La curiosa regola che sanziona i piloti alla 500 Miglia di Indianapolis se ritardano... all'incontro con i tifosi

E’ tutto pronto per la 500 Miglia di Indianapolis. Una domenica speciale, quest’ultima domenica di maggio, con tantissimo sport e infinite emozioni. Dall’ultima partita di Totti con la Roma, al Gp di Monaco, passando per l’ultima tappa del Giro d’Italia numero 100, la cronometro che decreterà il vincitore finale e la 500 Miglia di Indianapolis.

Riflettori puntatissimi su quest’ultima gara automobilistica, ricca di storia, spettacolo e tanto rischio: quest’anno a partecipare alla gara di Indycar un pilota d’eccezione, Fernando Alonso. Lo spagnolo della McLaren si è preparato a fondo, nelle ultime due settimane, per questa nuova avventura.

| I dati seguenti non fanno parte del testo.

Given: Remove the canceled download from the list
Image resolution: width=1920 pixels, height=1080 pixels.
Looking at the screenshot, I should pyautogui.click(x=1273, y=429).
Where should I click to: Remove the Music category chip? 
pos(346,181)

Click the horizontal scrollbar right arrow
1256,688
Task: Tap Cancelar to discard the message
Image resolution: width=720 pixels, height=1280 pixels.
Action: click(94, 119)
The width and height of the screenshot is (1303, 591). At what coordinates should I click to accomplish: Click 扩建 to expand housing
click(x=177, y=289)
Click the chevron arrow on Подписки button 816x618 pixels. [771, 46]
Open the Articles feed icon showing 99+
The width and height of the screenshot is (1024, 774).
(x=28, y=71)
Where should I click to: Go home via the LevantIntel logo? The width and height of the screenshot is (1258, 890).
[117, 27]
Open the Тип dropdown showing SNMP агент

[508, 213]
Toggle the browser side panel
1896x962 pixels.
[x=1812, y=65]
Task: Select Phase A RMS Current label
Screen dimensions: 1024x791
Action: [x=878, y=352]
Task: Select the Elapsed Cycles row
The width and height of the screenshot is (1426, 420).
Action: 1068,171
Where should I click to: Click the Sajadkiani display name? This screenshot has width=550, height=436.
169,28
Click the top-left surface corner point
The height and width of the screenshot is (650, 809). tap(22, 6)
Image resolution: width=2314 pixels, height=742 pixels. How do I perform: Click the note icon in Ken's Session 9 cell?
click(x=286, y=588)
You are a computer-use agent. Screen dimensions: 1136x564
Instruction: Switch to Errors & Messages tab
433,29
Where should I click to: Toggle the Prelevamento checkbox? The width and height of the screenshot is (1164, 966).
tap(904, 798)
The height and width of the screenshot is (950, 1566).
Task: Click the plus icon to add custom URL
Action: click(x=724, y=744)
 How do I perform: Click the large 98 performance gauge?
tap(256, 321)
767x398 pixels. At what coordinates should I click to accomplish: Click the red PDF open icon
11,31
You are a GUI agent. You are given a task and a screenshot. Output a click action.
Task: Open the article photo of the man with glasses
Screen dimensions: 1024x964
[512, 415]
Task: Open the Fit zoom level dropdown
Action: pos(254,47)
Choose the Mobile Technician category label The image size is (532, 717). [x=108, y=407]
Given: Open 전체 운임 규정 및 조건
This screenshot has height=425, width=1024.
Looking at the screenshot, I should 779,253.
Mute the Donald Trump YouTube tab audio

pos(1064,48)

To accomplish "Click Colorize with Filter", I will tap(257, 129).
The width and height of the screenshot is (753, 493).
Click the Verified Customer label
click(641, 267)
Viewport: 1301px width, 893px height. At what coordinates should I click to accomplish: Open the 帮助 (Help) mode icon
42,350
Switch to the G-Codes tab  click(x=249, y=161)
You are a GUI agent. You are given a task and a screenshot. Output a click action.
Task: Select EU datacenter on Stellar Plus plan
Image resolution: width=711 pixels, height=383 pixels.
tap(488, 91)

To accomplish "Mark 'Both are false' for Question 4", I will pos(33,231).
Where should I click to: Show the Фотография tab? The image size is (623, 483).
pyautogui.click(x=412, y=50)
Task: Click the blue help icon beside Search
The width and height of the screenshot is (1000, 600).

La 500 Miglia è una gara amatissima, con un pubblico unico e incredibile e gli organizzatori sono ben consapevoli dell’importanza degli spettatori, tanto da prendersi cura di loro nei minimi dettagli.

Il pubblico è infatti sempre messo al primo posto, talmente tanto che i piloti potrebbero venire severamente sanzionati anche solo per un ritardo all’incontro con i fan per gli autografi. Una curiosità che lascia stupiti ma che fa apprezzare tanto gli organizzatori dell’evento: se un pilota ritarda anche solo di pochissimo all’incontro con i tifosi, per firmare poster, card, cappellini e tanto altro, viene sanzionato con una penalità importante in gara.